Option Default Description
RESULT_PATH required (positional) Path to an interview JSON
--top-n N 10 Number of top rejection reasons
--include-drift off Include status: drift records in quantitative aggregation
--output-dir DIR next to input JSON Where to save the markdown report
--insight-model MODEL_ID from common.report.insight_model or --model Use a different model for the qualitative-insight call only

healthcheck and list-personas accept the same provider/base-url/model triple plus filter/limit/seed. See python main.py {sub} --help for the full list.

Filter DSL

Filters use key:value pairs separated by commas. Different keys combine with AND, repeated keys combine with OR.

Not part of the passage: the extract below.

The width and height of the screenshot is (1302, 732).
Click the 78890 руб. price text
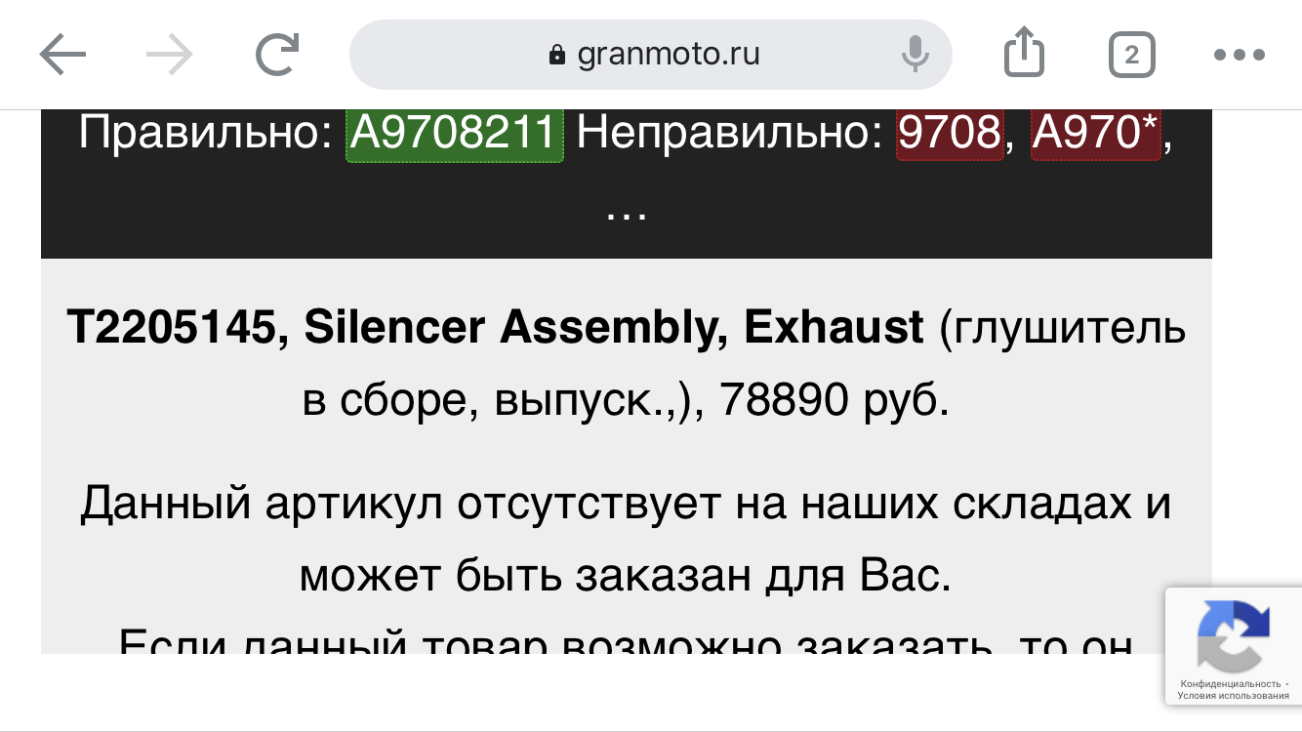(834, 401)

  • age:25-39 (range), age:30 (exact)
  • gender:F, gender:M, gender:여자, gender:남자, gender:여성, gender:남성 (all map to 여자/남자)
  • region:서울특별시, region:서울 (17 provinces, with full-name aliases)
  • subregion:강남구 (suffix match against the district column)
  • occupation_keyword:개발자 (substring match)

Examples.

--filter "age:25-39,region:서울특별시"                    # 25-39 AND Seoul
--filter "age:25-39,region:서울특별시,region:경기도"      # 25-39 AND (Seoul OR Gyeonggi)
--filter "gender:F,occupation_keyword:디자이너"          # female AND occupation contains 디자이너

Output Format

Result JSON

Interview results are written to outputs/interview_{slug}_{YYYYMMDD_HHMMSS}.json. The envelope contains the run metadata (interview_id, slug, product, model, seed, config_snapshot) plus a records array. Each record holds persona_meta, the multi-turn messages, per-question raw_responses, a structured_summary, and flags.

Field Notes
interview_id uuid, one per run
schema_version 2 since v1.1.0 (was 1 in v1.0.x). Readers can branch on this to handle the acceptable_price_signal field
model Resolved model id (e.g. gpt-4o-mini)
meta_extra.usage Aggregated prompt_tokens, completion_tokens, total_tokens, cached_tokens
meta_extra.previous_run_id Set when the run came from --resume. Holds the source run's interview_id
records[].status completed / refused / failed / drift
records[].structured_summary intent, acceptable_price_signal, willingness_to_pay, willingness_to_pay_currency, rejection_reasons, one_line
records[].flags persona_drift, auto_follow_up_used, refusal_detected, truncated, parse_failed

See docs/prd/korea-persona-interview.md section 5.4 for the full schema. v1 JSON files load fine on v1.1.0+ (the loader fills acceptable_price_signal=null).

Markdown report

The report subcommand emits outputs/report_{slug}_{YYYYMMDD_HHMMSS}.md next to the input JSON by default.

# 가상 인터뷰 리포트: {product}
| meta table | model, seed, persona counts, dataset, usage |

## 1. 정량 지표
### 1.1. 의향률          # intent share table + bar chart
### 1.2. 가격 수용가     # WTP median, IQR, histogram
### 1.3. 거절 사유 빈도  # top-N rejection reasons table
### 1.4. 코호트별 의향률 # age x region x gender, masked under min cell size

## 2. 정성 인사이트
### 2.1. 공통 반응       # up to 5 shared reactions
### 2.2. 인사이트        # 5-10 actionable insights
### 2.3. 코호트 차이     # cohort-level qualitative differences

## 3. 제외 record 요약   # excluded record counts and reasons

## 4. 한계와 출처        # synthetic-data caveat, dataset citation, model id

Configuration

Settings policy: secrets via env, defaults via yaml, one-off overrides via CLI. Configuration precedence (later overrides earlier): built-in defaults → config.yaml → CLI options.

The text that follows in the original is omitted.